Ottoline de Vries almost fell off her chair when a renowned Dutch interior design magazine called her to request an in-depth interview after she launched a few wallpaper designs online. Not long afterwards the London-based designer was asked to design a wallpaper for the refurbishment of the Willet Holthuysen Museum, Amsterdam. The signs were indicating that she had made the right choice to leave her job as a tax lawyer and focus on her interest in wallpaper design. Born in Quito, Ecuador, Ottoline grew up mostly in Holland, and studied law at university in Amsterdam. Her family moved to London in 2014. Ottoline is launching her latest collection Ballets Russes at Tent London, 24-27 September.
Which five words best describe you? Passionate, resilient, headstrong, visual, positive.
How did you get your career start and what path have you taken since?
My career started in a totally different field. I had studied tax law and started working as a lawyer. When my husband and I were ready to start a family this new energy overpowered me. We had bought a family house in The Hague and I became completely obsessed with decorating. I wanted to create a wonderful world for my kids at home, wallpapering their rooms and hunting for antique and vintage furniture. The weekends and evenings were spent sanding, painting, wallpapering my unique finds. I fell totally in love with my new hobby and my actual corporate job started to feel like a distraction from what I really wanted to do.
Soon family and friends asked me to make them something unique and they started to encourage me to sell my creations. When my first upcycled cupboard was sold to someone unknown, I started to believe this could be my mission. And so I changed my law career for an artistic (ad)venture.
Since childhood I have had this fascination for wallpaper. I just love it. From William Morris to modern design. It had never occurred to me that I would be a wallpaper designer myself. But it just happened thanks to the digital era and plenty of opportunities to print your own fabrics and wallpaper online. I remember uploading a hand drawn sketch online to have it printed on my own fabric, just out of curiosity. The result was overwhelming and I was determined that I wanted to make more and learn how to draw with professional computer programs. And so I did.
What’s the best lesson you’ve learnt along the way? There have been so many lessons. Being an independent designer and entrepreneur seems romantic but it’s hard work with a lot of falling and standing up again. Probably the best lesson is to stay focussed. In the beginning of my career I was all over the place; there were so many ideas in my head, so many opportunities and interesting people who wanted to cooperate. I did all that and it was quite stressful. Along the way I’ve found out who I am as a designer and what I find important in my designs. It allows me now to be much more focussed, to decide more easily where to put my energy in and not to be afraid of turning things down. As a result of that I stay very true to myself, which has a positive effect on my designs.

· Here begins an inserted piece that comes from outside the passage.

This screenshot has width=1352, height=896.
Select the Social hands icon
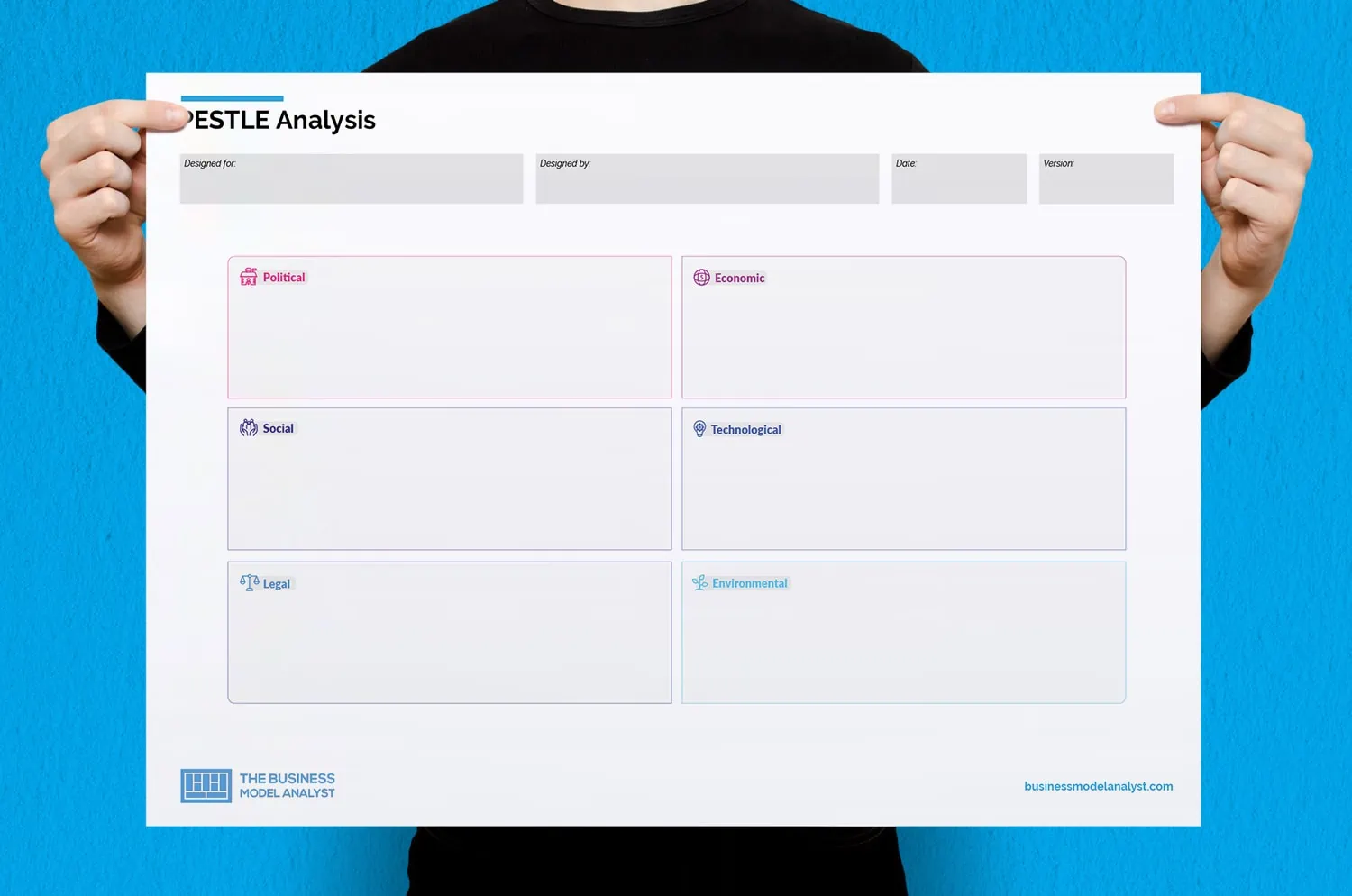249,428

What’s your proudest career achievement? I’m extremely proud that I have managed to turn the thing I love to do most into something that I can make a living from.
What’s been your best decision? That’s a difficult one… Within a few years I hope I can say, our move to London. We moved to London summer 2014 and after a year I can say we love it here. This city has so much to offer - the parks, the streets, the mix of people; a true melting pot. My creativity thrives in a place like this.
Who inspires you? Sergei Diaghilev. I have dedicated my latest collection to the revolutionary dance company he led between 1909 and 1929. The Ballets Russes collection is inspired by the wonderful costumes and set designs made by great artists like Picasso, Matisse, Larionov, Bakst and many others for this dance company.
What are you passionate about? Running - it gives me energy, clears my head and best ideas tend to occur when running through London in the rain.
Which person, living or dead, would you most like to meet? Vincent van Gogh. For the love and admiration of his beautiful, inspiring work but mostly because it’s so tragic that he hardly sold any work during his life and never got any credit for making these extraordinary works that influenced so many artists and art movements after his death. If only I could tell him that he would be acknowledged as one of world’s greatest painters.
What dream do you still want to fulfil? I hope that one day my family and I will be able to design and build our own house.